Patients over 70 years old or with comorbidities

The use of allogeneic SCT in the elderly is restricted by its toxicity. However, optimization of conditioning, supportive treatment, immune suppression, and choice of donor have greatly improved the results (34, e12).

One challenge is individual determination of the risks in a given patient. Transplantation-associated mortality can be estimated with the aid of various scoring systems, e.g., the HCT-CI (Box) (35, 36). However, analyses in specific categories of patients have shown the limitations of this system (37). The rates of transplantation-associated mortality between 2 and 5 years after SCT have been reported as 10 to 30% in recent studies (34, e12) (Table 2). In view of the enhanced treatment options, the numerical age is merely a guide. This is particularly relevant for myeloid neoplasms, the incidence of which rises with increasing age. Patients over age 40–55 years treated with allogeneic SCT should receive reduced-intensity conditioning. Depending on the prognosis, allogeneic SCT may be justified in patients over 70.

Dependence of indication on donor availability

High agreement of HLA characteristics between patient and donor is associated with low transplant-related mortality (38). Data in AML patients show that in the event of HLA identity the result of allogeneic SCT is almost the same with sibling donors and unrelated donors (39). The indication for transplantation should therefore not depend primarily on differentiation between related and unrelated donors.

If no HLA-identical donor is available, transplantation from a haploidentical family member can be considered. The transplant-associated mortality of haploidentical SCT is higher than that of HLA-identical transplantation but has been reduced by refinement of the SCT procedure (40, e13).

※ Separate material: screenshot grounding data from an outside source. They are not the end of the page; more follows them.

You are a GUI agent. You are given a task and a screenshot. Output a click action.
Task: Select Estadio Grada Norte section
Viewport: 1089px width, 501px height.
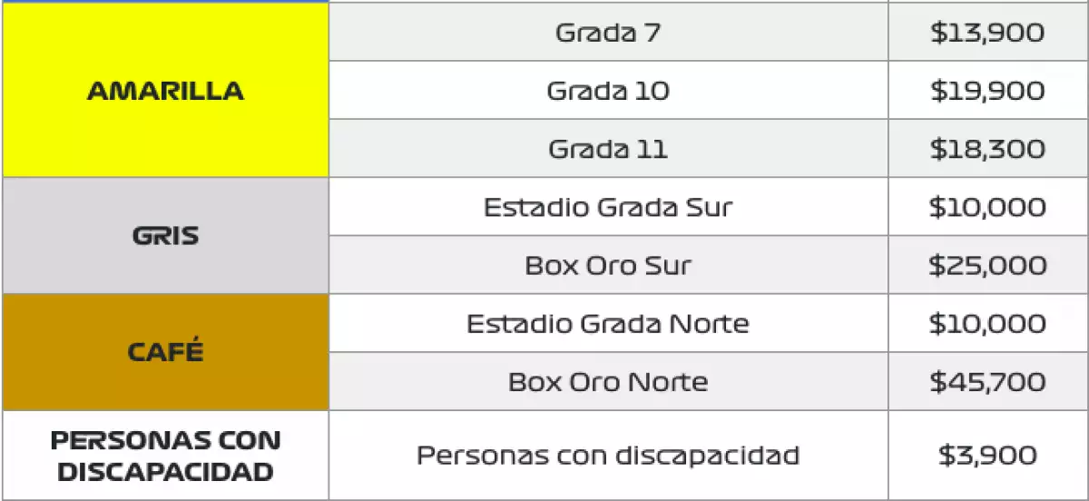tap(608, 323)

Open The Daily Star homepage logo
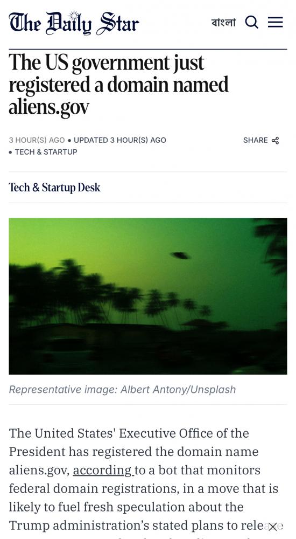[74, 23]
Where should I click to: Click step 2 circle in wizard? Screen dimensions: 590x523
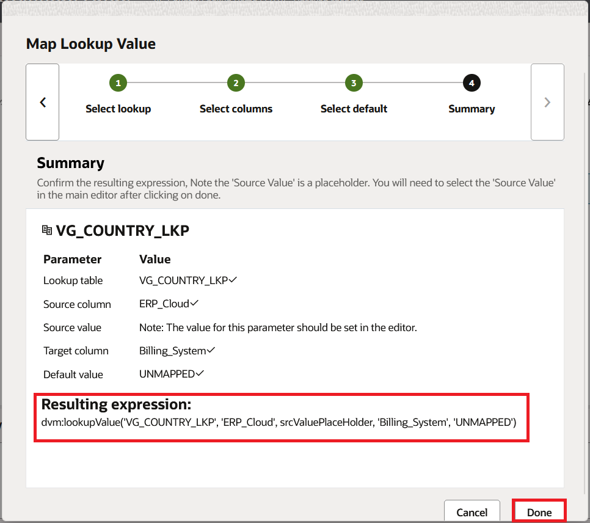coord(236,83)
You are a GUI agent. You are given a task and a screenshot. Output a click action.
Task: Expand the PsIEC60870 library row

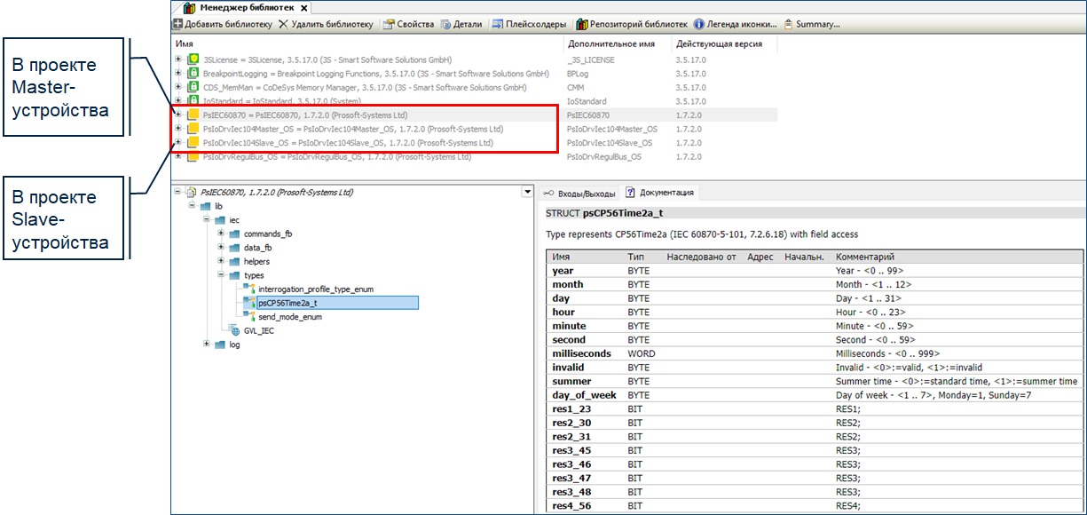tap(178, 115)
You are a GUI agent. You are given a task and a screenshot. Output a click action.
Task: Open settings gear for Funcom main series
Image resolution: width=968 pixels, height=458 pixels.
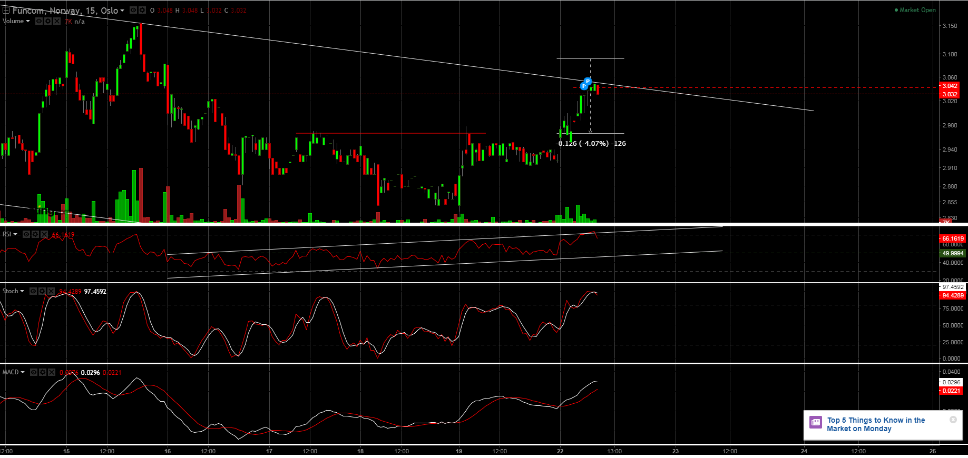pos(142,10)
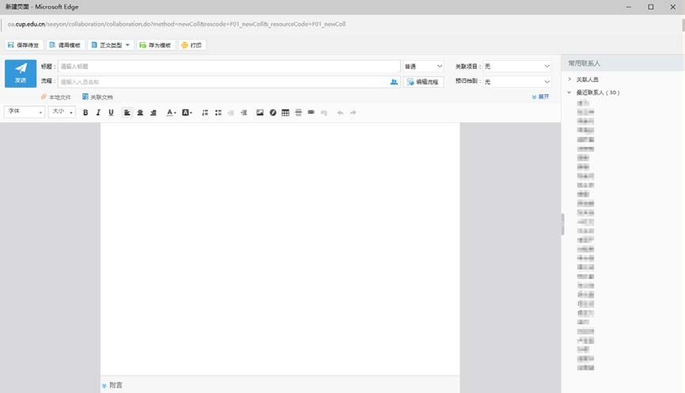
Task: Toggle bold formatting in editor
Action: [x=85, y=112]
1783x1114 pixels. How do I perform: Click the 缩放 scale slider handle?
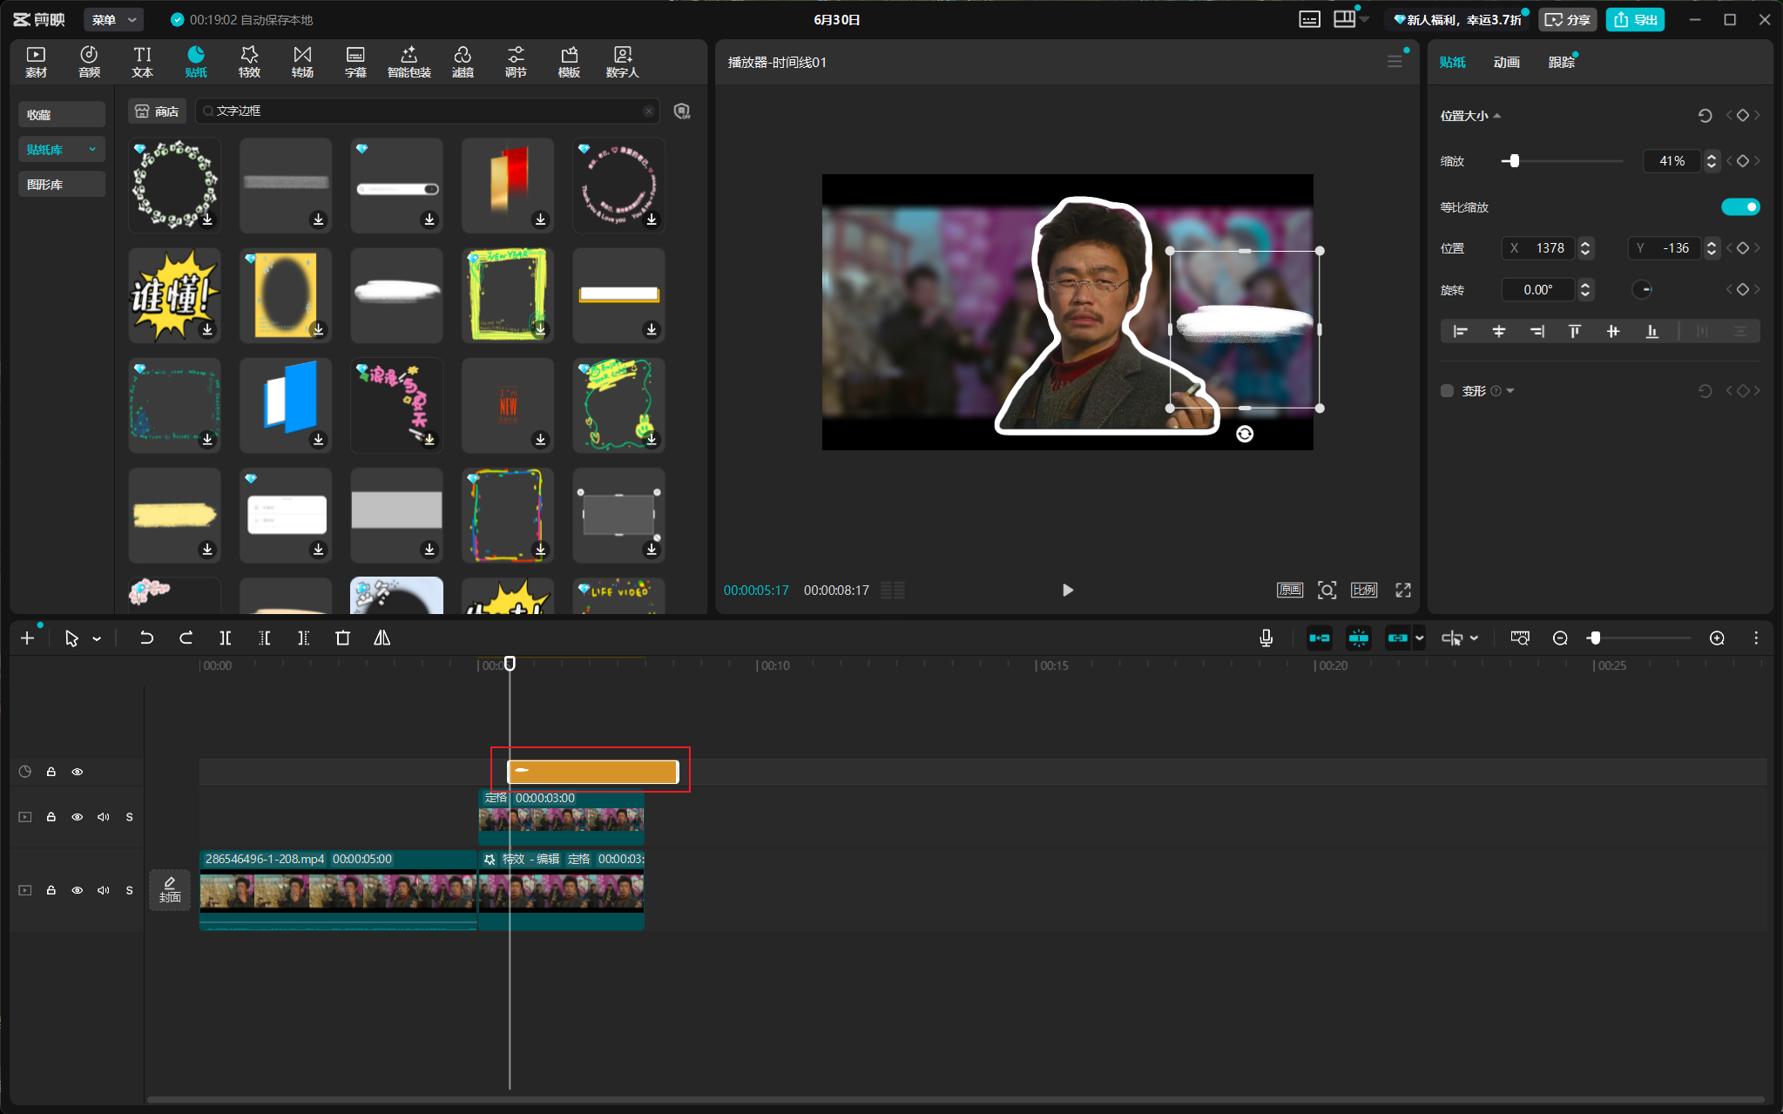point(1514,161)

Umbilical cord blood is a further option but is rarely used in adults in Germany.

Conclusions

The results of randomized trials and large retrospective analyses of registry data yield high evidence in favor of the use of allogeneic SCT in the following situations:

• CML in an advanced stage or after failure of TKI

• High-risk Ph^– MPN and MDS

• High-risk and recurrent AML.

On the basis of single-center and registry-based studies, together with early randomized trials, there is increasingly better evidence in favor of allogeneic SCT in patients >60 years.

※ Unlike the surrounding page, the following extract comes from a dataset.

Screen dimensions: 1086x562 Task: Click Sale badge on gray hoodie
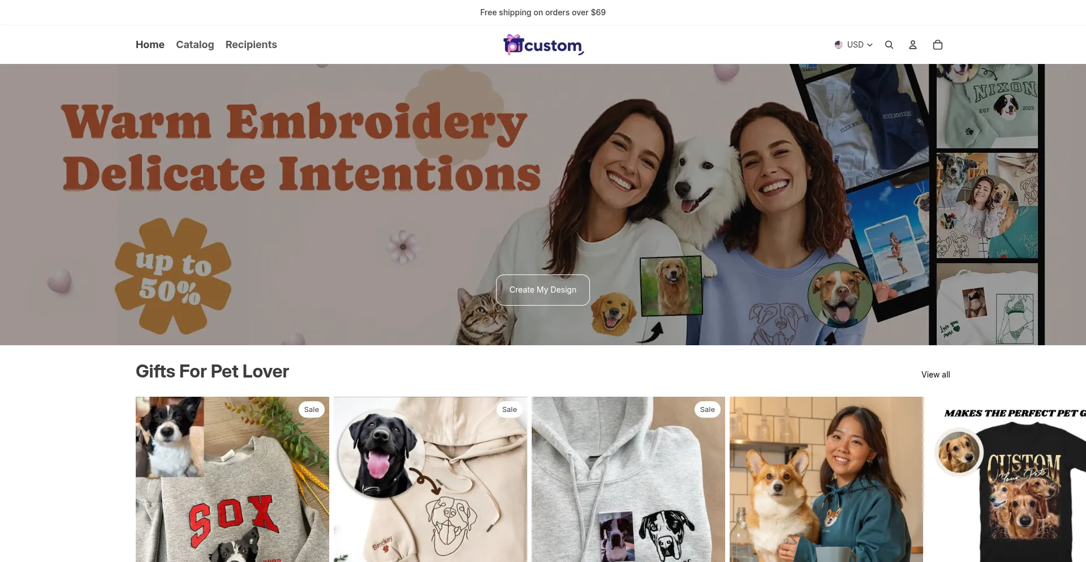tap(708, 410)
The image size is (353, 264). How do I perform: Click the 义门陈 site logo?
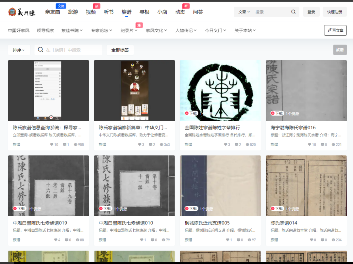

The decision with regard to transplantation is taken after consideration of the danger of recurrence and the risks entailed in SCT. To facilitate the decision-making process, all patients with myeloid neoplasms up to an age of circa 75 years should be referred to a transplantation center immediately after diagnosis, without recourse to any further preliminary investigations. A decision for or against allogeneic SCT can then be taken with the involvement of the patient, his/her relatives, the treating hematologist, and the primary care physician. The transplantation center staff then determine what measures are necessary before transplantation, and the appropriate investigations are carried out in cooperation with the referring physician. In this way the best approach for each patient is determined on an individual basis.

Key Messages.

• Allogeneic stem cell transplantation (SCT) should be considered above all in patients with any of the following: acute myeloid leukemia, myelodysplastic syndrome or myelofibrosis with high risk of progression, and advanced chronic myeloid leukemia.

• For many patients with these diseases, allogeneic SCT is the only curative treatment.

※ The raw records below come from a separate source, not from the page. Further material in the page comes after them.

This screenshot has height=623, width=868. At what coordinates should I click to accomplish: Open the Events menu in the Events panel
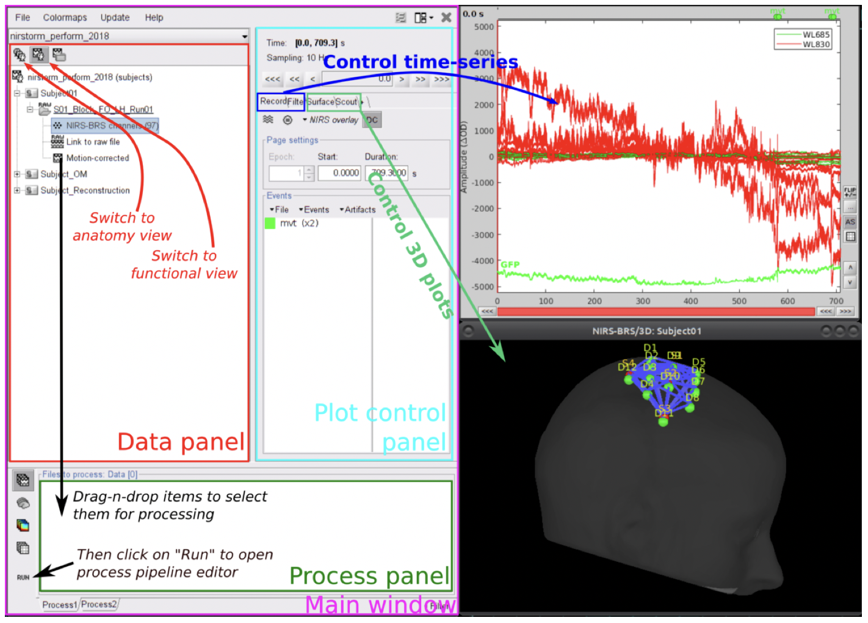point(315,209)
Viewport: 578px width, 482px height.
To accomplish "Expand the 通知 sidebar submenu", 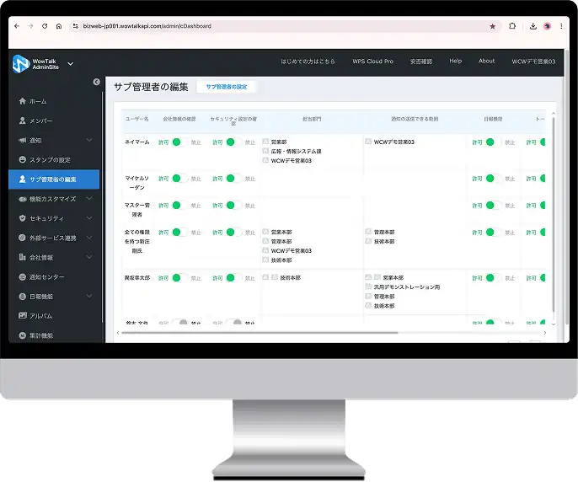I will click(89, 140).
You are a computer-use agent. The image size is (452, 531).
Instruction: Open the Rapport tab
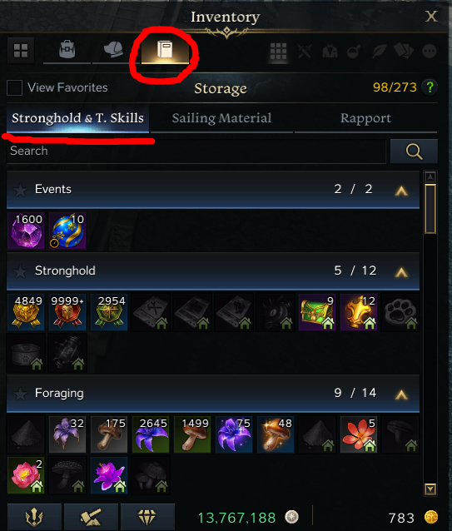(365, 118)
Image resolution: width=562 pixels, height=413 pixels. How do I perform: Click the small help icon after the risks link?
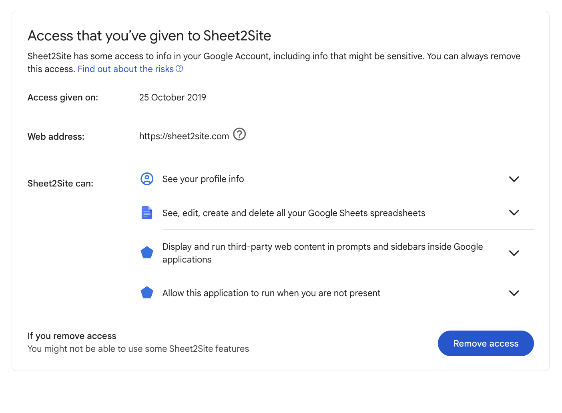pyautogui.click(x=179, y=69)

• The indication is determined by weighing the risks of the disease and the patient’s comorbidities against the curative potential and the risks inherent in SCT.

• Allogeneic SCT should be evaluated in patients up to the age of 75 years.

• Patients should be referred to a transplantation center at an early stage so that the advisability of treatment by means of SCT can be assessed together with the patient, his/her relatives, the treating hematologist, and the primary care physician.